Here, we used the flexsdm package to model the current distribution of California red fir (Abies magnifica). Red fir is a high-elevation conifer species that’s geographic range extends through the Sierra Nevada in California, USA, into the southern portion of the Cascade Range of Oregon. For this species, we used presence data compiled from several public datasets curated by natural resources agencies. We built the distribution models using four hydro-climatic variables: actual evapotranspiration, climatic water deficit, maximum temperature of the warmest month, and minimum temperature of the coldest month. All variables were resampled (aggregated) to a 1890 m spatial resolution to improve processing time.

Delimit of a calibration area

Delimiting the calibration area (aka accessible area) is an essential step in SDMs both in methodological and theoretical terms. The calibration area will affect several characteristics of a SDM like the range of environmental variables, the number of absences, the distribution of background points and pseudo-absences, and unfortunately, some performance metrics like AUC and TSS. There are several ways to delimit a calibration area. In calib_area(). We used a method that the calibration area is delimited by a 100-km buffer around presences (shown in the figure below).

# devtools::install_github('sjevelazco/flexsdm')
library(flexsdm)
library(terra)
library(dplyr)

somevar <- system.file("external/somevar.tif", package = "flexsdm")
somevar <- terra::rast(somevar) # environmental data
names(somevar) <- c("aet", "cwd", "tmx", "tmn")
data(abies)
abies_p <- abies %>%
  select(x, y, pr_ab) %>%
  filter(pr_ab == 1) # filter only for presence locations

ca <-
  calib_area(
    data = abies_p,
    x = "x",
    y = "y",
    method = c("buffer", width = 100000),
    crs = crs(somevar)
  ) # create a calibration area with 100 km buffer around occurrence points

# visualize the species occurrences
layer1 <- somevar[[1]]
layer1[!is.na(layer1)] <- 1

plot(layer1, col = "gray80", legend = FALSE, axes = FALSE)
plot(crop(ca, layer1), add = TRUE)
points(abies_p[, c("x", "y")], col = "#00000480")

Occurrence filtering

Sample bias in species occurrence data has long been a recognized issue in SDM. However, environmental filtering of observation data can improve model predictions by reducing redundancy in environmental (e.g. climatic) hyper-space (Varela et al. 2014). Here we will use the function occfilt_env() to thin the red fir occurrences based on environmental space. This function is unique to flexsdm, and in contrast with other packages is able to use any number of environmental dimensions and does not perform a PCA before filtering.
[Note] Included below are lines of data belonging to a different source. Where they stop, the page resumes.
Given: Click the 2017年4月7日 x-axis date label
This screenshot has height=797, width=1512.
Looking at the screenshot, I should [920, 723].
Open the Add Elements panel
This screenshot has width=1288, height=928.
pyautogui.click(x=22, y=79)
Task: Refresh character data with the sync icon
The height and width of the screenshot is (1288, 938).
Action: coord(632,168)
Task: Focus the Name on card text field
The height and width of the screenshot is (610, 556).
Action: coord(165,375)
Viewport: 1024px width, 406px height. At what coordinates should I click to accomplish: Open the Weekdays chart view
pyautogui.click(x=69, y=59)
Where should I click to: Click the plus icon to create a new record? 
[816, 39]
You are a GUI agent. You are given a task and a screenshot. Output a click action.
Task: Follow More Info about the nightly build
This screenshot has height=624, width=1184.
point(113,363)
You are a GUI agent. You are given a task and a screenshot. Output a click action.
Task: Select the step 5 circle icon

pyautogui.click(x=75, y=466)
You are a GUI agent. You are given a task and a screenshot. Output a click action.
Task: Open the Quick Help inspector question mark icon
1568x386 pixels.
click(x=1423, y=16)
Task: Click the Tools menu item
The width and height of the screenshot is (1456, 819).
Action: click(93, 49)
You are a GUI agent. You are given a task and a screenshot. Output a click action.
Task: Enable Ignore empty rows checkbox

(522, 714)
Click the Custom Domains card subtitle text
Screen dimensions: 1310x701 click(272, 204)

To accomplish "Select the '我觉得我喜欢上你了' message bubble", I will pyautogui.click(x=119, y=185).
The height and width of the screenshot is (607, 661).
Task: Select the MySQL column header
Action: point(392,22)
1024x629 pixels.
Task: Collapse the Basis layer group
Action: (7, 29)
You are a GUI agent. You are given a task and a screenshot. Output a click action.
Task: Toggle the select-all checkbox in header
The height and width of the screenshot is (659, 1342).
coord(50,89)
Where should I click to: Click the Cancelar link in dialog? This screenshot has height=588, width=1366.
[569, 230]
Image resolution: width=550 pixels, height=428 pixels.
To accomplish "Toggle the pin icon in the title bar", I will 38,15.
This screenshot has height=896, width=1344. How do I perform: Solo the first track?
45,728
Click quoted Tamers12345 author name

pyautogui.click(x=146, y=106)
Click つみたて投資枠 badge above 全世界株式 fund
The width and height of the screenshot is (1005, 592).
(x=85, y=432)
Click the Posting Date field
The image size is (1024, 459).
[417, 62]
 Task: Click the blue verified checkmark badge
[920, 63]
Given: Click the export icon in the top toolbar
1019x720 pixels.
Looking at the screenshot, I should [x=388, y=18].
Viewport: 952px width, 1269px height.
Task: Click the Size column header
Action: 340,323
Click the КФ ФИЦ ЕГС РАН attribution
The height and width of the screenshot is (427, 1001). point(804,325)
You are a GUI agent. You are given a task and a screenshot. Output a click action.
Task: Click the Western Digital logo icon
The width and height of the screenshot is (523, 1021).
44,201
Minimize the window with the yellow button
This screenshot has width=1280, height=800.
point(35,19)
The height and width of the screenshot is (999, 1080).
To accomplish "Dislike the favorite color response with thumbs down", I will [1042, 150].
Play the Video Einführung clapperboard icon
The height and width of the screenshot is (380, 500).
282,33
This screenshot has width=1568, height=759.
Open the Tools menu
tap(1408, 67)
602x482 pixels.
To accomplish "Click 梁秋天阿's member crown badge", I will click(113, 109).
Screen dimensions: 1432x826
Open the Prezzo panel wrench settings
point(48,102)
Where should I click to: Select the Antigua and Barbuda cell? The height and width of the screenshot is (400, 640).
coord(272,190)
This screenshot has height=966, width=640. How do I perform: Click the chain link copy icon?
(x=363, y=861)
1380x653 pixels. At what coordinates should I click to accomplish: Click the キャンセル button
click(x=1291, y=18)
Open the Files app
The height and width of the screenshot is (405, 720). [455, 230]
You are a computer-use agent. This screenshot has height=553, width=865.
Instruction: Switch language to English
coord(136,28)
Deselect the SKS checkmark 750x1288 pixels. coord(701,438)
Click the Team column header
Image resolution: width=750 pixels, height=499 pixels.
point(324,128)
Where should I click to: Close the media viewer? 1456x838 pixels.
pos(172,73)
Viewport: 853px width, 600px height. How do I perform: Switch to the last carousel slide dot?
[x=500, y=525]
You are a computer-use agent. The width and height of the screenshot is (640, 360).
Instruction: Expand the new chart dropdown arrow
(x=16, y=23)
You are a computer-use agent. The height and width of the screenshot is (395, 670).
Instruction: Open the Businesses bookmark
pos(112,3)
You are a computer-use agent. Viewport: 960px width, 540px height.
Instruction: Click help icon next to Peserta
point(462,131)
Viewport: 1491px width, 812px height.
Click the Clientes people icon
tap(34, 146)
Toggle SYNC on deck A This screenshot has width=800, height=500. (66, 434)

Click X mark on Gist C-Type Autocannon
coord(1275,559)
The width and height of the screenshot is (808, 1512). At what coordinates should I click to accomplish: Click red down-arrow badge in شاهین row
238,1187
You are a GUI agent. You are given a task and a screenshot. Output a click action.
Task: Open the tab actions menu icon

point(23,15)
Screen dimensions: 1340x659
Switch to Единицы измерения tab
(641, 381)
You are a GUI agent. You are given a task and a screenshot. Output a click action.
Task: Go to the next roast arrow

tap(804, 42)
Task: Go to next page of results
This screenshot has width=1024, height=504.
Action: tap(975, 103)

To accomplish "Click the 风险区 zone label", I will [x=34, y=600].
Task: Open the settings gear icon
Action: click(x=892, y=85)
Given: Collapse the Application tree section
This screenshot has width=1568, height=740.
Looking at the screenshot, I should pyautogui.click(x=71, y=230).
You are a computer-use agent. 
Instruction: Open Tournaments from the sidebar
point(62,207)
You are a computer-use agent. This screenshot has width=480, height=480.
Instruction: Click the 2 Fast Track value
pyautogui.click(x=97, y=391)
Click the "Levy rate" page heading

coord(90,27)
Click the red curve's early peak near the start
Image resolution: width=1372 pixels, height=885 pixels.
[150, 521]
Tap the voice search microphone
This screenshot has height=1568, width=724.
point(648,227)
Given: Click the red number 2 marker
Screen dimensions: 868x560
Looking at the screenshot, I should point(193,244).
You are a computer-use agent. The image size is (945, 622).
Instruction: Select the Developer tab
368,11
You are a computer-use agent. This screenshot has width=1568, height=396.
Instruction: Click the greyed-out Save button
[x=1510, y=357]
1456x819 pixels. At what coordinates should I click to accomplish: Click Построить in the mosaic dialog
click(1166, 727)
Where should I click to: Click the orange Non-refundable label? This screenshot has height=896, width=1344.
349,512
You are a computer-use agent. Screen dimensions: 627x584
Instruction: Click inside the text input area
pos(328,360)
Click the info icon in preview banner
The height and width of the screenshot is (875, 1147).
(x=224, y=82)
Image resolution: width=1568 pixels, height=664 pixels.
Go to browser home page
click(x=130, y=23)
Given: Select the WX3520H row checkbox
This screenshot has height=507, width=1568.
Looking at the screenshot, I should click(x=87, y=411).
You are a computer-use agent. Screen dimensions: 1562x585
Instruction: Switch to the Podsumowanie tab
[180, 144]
Next we apply environmental occurrence filtering using 8 bins and display the resulting filtered occurrence data

abies_p$id <- 1:nrow(abies_p) # adding unique id to each row
abies_pf <- abies_p %>%
  occfilt_env(
    data = .,
    x = "x",
    y = "y",
    id = "id",
    nbins = 8,
    env_layer = somevar
  ) %>%
  left_join(abies_p, by = c("id", "x", "y"))
#> Extracting values from raster ...
#> 27 records were removed because they have NAs for some variables
#> Number of unfiltered records: 673
#> Number of filtered records: 216

plot(layer1, col = "gray80", legend = FALSE, axes = FALSE)
plot(crop(ca, layer1), add = TRUE)
points(abies_p[, c("x", "y")], col = "#00000480")
points(abies_pf[, c("x", "y")], col = "#5DC86180")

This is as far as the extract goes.